Nimble Risk Management (NRM)

Addressing the Increasing Needs of Third-Party Risk Management (TPRM)

Addressing the Increasing Needs of Third-Party Risk Management (TPRM)

Rob Bowman

Third Party Risk Management (TPRM) refers to the process of identifying, assessing, and mitigating risks associated with third parties – entities that provide services or products but are not directly part of the organization.  A third party is an entity that provides a product or service directly to your customers and/or an entity critical to maintaining your daily operations. Third parties are people, organizations, and information systems with whom your company has a direct relationship. They are entities on whom your data’s confidentiality, integrity, or availability relies but are not your employees or customers.

The risks third-party entities pose to the organization can include operational, financial, reputational, and compliance risks.  Every business with third-party vendors should define a TPRM strategy. TPRM involves continuously finding, assessing, and controlling the risks associated with external partnerships to ensure they don’t cause more harm than good. An iterative approach that gathers information throughout the relationships with third parties is highly recommended. Three key strategies are recommended to manage third-party risk better:   

  1. Leveraging internal risk management expertise
  2. Creating a standard risk management framework
  3. Highlighting areas of low visibility

Some common examples of third parties that require risk management include:

  • Contract developers who help build your application
  • Open-source developers whose projects you incorporate into your product
  • Other software vendors your organization uses
  • Partners
  • Consultants
  • Vendors
  • Suppliers

Organizations are experiencing a surge in their exposure to third-party risk
A data breach resulting from an unmanaged third-party risk can have lasting repercussions in every aspect of your business. Some of the risks you must consider include risks to reputation, operation, morale, credit, and compliance. In the 2022 Gartner Enterprise Risk Management (ERM) Survey on Third-Party Risk, risk leaders said their organizations are working with more third parties (68%), relying more on those third parties (65%), and using third parties for a greater array of services (54%) than they were just a few short years ago. These organizations are also navigating an unprecedented period of simultaneous major disruptions, which include supply chain disruption, Russia’s invasion of Ukraine, and cybercrime. These disruptions continue to have massive, cascading effects across organizations’ third-party networks.

TPRM has unique characteristics
Business risks come in many forms. Third-Party Risk Management (TPRM) and outsourcing have emerged as critical components that demand strategic attention in every organization. Third-party risk management is about more than any specific type of risk, such as cybersecurity. Almost all companies today have supply chains and depend upon some third parties to do business. Most enterprise risks have a single risk owner, but because TPRM is so vast and varied, different groups and roles are responsible for different parts of the risk. This means third-party risk has no overarching owner with whom ERM can act as a thought partner. This poses a big coordination challenge. TPRM has unique characteristics because:

  1. Risk ownership is naturally distributed among many different people and functions
  2. It has many heterogeneous risks that vary greatly in importance

3. Risk issues are numerous and diverse

4. Available data is almost always point-in-time and lagged. It therefore requires different management tactics to be effective.

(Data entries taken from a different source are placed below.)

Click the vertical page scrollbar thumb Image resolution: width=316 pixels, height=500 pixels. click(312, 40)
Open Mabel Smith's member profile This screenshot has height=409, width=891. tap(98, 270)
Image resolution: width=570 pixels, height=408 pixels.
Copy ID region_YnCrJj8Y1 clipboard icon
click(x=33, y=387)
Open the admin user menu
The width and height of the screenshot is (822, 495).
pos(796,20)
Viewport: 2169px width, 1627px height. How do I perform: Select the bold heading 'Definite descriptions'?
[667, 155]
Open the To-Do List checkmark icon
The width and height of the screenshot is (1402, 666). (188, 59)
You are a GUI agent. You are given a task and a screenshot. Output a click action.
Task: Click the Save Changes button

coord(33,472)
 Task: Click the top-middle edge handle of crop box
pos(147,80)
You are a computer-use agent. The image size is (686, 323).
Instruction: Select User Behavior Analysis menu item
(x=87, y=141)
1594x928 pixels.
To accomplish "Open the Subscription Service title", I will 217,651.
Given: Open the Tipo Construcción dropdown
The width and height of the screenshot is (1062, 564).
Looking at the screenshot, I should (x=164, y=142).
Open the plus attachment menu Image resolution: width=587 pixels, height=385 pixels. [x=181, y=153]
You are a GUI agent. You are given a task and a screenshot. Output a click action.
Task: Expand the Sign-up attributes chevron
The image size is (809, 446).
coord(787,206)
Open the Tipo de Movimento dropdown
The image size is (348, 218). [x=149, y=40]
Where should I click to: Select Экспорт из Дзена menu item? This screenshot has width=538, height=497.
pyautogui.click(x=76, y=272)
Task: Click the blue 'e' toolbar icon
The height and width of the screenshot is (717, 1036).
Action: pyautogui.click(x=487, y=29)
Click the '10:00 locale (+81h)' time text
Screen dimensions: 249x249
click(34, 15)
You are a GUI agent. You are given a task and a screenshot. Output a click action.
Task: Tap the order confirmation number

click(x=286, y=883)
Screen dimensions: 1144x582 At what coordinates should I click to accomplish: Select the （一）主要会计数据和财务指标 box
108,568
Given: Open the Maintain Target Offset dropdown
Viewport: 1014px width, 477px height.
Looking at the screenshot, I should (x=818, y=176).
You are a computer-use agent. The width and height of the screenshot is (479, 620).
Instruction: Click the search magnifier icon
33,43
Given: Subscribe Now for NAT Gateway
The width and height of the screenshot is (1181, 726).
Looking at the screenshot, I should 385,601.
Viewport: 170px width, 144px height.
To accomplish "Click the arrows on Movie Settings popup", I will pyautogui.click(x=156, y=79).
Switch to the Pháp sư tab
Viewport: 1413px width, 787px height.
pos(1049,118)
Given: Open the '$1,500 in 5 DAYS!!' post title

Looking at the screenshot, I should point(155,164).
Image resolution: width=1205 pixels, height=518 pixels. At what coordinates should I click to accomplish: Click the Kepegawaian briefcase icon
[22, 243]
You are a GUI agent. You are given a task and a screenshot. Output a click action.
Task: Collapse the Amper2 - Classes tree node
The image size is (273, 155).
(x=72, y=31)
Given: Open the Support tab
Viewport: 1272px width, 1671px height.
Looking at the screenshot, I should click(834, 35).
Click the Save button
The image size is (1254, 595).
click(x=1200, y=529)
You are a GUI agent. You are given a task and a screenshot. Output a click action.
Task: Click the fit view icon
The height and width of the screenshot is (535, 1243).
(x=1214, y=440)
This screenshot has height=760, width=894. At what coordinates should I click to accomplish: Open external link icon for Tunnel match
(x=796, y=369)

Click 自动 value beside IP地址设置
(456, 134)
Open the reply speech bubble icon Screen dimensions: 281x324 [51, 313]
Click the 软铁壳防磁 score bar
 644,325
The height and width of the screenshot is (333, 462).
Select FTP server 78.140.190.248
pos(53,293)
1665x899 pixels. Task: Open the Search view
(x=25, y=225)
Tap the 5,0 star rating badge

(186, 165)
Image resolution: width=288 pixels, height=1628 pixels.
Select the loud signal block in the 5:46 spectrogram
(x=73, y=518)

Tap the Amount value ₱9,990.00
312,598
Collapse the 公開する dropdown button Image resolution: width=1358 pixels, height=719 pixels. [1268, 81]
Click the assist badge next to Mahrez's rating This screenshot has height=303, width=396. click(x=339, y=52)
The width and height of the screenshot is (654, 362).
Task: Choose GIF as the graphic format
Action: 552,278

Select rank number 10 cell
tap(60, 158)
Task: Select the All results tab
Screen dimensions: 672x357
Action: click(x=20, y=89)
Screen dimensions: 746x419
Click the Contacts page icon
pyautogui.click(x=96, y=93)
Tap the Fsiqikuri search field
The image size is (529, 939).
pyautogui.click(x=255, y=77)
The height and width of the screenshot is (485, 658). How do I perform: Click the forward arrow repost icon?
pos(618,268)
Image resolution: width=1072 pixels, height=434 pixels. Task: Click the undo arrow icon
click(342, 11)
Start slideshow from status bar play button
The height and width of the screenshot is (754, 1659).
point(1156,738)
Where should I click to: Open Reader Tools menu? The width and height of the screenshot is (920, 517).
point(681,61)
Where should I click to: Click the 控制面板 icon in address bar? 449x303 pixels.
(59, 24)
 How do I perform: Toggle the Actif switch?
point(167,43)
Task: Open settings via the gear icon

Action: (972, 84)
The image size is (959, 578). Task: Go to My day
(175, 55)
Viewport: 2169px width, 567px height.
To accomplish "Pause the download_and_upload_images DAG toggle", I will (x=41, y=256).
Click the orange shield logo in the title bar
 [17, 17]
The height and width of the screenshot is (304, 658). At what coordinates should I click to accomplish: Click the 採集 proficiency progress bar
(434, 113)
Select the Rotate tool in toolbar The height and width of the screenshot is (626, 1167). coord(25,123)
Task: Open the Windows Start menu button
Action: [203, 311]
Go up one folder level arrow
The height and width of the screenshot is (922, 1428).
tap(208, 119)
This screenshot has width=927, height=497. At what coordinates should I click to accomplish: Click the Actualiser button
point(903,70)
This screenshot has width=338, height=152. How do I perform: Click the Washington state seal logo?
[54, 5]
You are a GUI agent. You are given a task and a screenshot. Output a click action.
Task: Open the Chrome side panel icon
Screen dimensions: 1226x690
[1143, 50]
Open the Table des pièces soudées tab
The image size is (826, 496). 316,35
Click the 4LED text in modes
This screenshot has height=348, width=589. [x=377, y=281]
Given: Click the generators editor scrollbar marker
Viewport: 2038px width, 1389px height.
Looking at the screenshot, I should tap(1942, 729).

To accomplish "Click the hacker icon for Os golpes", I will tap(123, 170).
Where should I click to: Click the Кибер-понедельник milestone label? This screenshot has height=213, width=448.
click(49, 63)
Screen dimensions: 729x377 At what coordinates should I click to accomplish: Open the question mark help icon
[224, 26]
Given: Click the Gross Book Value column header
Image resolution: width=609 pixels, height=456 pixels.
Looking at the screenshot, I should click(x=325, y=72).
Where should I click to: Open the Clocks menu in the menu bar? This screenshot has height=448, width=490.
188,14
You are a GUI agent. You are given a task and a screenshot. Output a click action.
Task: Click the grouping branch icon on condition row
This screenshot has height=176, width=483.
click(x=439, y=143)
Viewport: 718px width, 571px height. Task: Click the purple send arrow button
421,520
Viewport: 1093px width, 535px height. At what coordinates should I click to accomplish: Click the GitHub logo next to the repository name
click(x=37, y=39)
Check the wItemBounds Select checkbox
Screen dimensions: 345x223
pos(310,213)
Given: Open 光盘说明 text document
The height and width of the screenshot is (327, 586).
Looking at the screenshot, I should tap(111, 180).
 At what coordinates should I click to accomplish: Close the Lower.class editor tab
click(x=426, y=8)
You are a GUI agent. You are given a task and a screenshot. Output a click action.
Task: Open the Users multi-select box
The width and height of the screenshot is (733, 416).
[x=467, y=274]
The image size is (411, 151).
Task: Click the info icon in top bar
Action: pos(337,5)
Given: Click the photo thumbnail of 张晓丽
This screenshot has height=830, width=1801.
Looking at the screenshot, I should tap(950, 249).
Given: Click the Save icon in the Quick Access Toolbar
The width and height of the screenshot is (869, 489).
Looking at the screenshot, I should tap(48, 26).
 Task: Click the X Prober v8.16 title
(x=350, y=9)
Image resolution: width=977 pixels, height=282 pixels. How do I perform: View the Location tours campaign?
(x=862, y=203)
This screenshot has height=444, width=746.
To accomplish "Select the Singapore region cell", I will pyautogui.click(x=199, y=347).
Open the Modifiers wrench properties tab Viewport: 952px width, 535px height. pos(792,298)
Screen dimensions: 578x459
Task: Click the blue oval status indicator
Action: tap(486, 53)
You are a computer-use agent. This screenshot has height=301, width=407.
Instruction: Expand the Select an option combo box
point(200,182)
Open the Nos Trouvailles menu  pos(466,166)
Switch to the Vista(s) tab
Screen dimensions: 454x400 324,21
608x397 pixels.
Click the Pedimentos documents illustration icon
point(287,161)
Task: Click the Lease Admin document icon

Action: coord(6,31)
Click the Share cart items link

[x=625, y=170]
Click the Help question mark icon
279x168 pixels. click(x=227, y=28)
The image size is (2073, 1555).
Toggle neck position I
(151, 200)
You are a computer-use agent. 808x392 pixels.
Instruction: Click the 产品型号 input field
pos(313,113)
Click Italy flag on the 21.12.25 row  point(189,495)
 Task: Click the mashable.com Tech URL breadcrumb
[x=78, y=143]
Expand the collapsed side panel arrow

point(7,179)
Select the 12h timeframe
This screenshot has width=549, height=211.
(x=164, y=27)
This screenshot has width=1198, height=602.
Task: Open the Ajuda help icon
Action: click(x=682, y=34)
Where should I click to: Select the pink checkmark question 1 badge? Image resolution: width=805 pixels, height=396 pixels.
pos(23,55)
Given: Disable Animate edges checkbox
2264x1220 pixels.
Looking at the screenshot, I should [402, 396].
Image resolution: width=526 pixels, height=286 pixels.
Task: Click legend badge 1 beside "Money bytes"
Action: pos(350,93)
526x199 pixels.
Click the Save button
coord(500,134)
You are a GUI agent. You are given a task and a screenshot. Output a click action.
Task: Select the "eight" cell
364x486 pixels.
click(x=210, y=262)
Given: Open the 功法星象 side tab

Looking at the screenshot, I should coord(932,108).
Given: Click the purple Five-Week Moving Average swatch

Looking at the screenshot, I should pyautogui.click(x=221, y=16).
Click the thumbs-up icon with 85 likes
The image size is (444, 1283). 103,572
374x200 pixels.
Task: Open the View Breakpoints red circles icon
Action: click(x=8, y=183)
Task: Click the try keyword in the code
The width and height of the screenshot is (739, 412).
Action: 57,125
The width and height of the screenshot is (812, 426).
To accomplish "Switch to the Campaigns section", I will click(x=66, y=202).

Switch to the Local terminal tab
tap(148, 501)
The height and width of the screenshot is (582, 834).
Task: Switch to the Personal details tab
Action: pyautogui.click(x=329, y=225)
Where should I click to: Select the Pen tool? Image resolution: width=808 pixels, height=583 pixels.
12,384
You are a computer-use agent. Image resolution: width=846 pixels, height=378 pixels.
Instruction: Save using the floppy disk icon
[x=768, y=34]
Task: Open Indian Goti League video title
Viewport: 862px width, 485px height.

Determine Ownership of Corporate Third-Party Risk Management (TPRM)
The first step in establishing a third-party risk management program is determining which department and roles are responsible for establishing and administering your protocol. If you don’t have a risk management department —and many companies don’t—the responsibility often falls to roles like:

  • Chief Information Security Officer (CISO)  
  • Chief Technology Office (CTO)
  • Information Technology (IT)  
  • Sourcing and Procurement  
  • Contract Manager  

Other executive titles often used for company Enterprise Risk Management (ERM) roles are:

  • Chief Risk Officer (CRO)
  • Chief Financial Officer (CFO
  • Chief Audit Officer (CAO)
  • Chief Operating Officer (COO)
  • Director of Risk Management
  • Vice President of Risk Management
  • CCEO – Chief Compliance and Ethics Officer
  • Specialized titles for risk management roles: Operational Risk Manager, Compliance Risk Manager, and Cyber Risk Manager.

Once your company has determined which department and roles are responsible for establishing and administering your risk management protocol, you must develop a protocol for handling risk management. This process starts with understanding the third-party vendor management life cycle so you can systematically review the risks associated with every third party.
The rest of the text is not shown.